◆ **LISTING FOURNI**:

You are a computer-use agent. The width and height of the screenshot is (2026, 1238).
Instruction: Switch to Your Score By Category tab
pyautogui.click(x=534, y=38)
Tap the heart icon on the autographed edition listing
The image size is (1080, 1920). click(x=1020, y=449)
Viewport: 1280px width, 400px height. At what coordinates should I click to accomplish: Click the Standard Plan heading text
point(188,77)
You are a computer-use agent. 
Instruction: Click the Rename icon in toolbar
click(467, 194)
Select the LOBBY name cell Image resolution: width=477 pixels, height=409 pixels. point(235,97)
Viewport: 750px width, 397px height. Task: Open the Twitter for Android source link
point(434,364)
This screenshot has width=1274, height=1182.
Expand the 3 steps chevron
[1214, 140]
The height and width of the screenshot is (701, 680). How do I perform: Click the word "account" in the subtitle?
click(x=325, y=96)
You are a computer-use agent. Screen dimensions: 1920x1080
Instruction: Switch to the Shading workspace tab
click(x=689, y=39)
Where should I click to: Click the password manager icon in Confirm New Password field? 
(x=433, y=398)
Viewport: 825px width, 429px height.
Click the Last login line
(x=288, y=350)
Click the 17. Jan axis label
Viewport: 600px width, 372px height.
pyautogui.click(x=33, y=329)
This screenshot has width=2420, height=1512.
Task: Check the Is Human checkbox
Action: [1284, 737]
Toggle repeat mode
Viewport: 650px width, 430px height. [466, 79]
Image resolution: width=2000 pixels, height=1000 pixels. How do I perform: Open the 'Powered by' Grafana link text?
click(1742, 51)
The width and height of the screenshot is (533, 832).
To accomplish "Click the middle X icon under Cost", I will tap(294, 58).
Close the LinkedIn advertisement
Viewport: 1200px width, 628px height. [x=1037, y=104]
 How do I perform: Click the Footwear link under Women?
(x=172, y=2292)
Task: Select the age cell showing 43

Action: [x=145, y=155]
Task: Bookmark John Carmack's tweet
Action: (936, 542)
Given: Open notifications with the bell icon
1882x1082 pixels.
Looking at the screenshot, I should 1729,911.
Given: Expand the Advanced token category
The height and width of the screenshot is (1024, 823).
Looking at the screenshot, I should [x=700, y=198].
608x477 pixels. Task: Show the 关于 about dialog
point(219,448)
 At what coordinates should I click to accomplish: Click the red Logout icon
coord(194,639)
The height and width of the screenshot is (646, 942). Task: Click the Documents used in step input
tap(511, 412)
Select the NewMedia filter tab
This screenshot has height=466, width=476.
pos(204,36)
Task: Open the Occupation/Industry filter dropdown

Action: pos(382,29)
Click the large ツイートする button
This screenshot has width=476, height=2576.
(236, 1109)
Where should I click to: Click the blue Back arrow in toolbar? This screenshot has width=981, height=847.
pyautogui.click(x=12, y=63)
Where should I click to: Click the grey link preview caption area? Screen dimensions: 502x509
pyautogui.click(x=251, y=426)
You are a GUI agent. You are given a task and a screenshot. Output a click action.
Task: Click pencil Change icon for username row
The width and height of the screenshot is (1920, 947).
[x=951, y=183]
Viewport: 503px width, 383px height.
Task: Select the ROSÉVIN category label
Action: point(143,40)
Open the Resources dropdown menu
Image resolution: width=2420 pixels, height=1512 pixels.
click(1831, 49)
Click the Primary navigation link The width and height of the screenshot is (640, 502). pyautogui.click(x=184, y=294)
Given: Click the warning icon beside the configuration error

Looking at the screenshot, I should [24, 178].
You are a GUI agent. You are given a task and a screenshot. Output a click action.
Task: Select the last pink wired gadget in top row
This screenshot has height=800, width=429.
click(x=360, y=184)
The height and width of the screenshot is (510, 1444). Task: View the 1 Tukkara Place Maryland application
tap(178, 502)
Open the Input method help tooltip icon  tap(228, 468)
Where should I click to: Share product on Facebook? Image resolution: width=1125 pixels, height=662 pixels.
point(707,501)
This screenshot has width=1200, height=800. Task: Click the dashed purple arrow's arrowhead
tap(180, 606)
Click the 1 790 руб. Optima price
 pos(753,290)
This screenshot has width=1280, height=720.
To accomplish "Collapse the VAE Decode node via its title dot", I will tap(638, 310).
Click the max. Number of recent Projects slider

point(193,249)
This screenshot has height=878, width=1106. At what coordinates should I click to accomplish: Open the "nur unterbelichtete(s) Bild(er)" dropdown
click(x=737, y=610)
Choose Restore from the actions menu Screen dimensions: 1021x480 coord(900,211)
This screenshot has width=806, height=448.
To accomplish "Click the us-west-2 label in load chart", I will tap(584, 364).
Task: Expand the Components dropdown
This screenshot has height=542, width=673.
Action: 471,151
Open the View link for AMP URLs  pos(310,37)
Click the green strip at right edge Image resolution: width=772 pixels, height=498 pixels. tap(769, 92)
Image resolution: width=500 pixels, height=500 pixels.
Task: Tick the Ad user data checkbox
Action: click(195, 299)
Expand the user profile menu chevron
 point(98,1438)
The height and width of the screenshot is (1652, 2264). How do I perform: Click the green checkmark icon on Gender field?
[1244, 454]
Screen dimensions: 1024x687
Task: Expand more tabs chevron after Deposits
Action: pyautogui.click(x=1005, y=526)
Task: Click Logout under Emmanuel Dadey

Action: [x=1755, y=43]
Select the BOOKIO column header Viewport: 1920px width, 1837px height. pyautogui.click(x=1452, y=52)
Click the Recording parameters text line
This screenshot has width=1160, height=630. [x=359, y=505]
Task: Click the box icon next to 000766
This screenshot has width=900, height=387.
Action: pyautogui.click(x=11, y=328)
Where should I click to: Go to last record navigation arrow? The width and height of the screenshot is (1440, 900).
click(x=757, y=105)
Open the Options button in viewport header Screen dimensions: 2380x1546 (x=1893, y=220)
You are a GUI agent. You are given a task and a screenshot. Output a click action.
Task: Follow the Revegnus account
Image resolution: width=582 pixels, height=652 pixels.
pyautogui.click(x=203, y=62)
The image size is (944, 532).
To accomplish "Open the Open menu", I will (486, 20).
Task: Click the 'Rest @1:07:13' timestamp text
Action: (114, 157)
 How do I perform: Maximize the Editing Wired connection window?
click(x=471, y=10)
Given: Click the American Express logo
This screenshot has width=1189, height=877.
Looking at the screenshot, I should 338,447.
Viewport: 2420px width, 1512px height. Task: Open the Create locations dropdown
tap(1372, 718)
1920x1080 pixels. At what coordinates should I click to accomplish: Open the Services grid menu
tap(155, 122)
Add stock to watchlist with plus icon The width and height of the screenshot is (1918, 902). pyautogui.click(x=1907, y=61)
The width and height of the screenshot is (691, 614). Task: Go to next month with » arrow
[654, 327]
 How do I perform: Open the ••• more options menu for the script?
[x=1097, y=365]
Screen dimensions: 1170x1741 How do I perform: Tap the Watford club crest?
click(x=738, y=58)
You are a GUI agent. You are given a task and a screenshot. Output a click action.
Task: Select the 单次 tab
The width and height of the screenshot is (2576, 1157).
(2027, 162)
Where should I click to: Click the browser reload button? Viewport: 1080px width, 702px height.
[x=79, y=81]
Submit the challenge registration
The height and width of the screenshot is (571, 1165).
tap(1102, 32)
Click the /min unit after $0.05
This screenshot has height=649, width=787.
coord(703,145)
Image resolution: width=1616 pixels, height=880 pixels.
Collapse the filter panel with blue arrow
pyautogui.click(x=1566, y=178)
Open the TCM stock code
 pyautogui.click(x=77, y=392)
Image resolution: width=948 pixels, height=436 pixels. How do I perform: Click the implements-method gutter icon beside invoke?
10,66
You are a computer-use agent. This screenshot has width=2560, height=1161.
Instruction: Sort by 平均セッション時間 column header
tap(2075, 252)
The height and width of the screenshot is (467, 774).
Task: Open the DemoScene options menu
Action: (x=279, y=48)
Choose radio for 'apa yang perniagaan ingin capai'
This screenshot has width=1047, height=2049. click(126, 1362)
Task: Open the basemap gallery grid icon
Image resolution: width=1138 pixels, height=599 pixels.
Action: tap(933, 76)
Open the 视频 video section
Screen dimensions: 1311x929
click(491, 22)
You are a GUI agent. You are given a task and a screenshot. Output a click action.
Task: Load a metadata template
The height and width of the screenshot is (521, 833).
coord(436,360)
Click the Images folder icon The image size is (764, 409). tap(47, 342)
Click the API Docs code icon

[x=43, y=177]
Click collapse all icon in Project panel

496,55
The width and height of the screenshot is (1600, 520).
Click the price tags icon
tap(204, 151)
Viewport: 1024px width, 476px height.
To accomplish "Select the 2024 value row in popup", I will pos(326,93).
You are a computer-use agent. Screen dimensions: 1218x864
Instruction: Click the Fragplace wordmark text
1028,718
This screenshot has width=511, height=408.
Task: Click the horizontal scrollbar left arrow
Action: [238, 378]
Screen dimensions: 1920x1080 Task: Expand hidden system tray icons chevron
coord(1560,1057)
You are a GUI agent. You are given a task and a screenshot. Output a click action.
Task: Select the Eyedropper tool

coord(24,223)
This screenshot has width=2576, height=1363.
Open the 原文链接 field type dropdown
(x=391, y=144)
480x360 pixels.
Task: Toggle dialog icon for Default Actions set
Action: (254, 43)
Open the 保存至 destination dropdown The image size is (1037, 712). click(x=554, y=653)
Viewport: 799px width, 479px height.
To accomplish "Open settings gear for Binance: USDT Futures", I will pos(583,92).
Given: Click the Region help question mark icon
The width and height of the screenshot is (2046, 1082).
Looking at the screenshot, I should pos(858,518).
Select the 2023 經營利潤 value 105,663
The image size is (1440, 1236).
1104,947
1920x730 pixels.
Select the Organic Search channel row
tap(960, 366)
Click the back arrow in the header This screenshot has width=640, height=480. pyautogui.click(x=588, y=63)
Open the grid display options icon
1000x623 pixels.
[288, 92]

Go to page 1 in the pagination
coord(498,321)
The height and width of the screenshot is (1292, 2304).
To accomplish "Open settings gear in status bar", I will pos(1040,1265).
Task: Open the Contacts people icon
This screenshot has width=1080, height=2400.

◆ **CONSIGNE**: Recopiez les lignes du listing comprises entre celle qui contient "Task: Open the Contacts people icon" et la fin du listing, bornes incluses, en substituant "Calendar" à "Contacts" sans rien modifier d'autre.

◆ **CORRIGÉ**:
Task: Open the Calendar people icon
This screenshot has width=1080, height=2400.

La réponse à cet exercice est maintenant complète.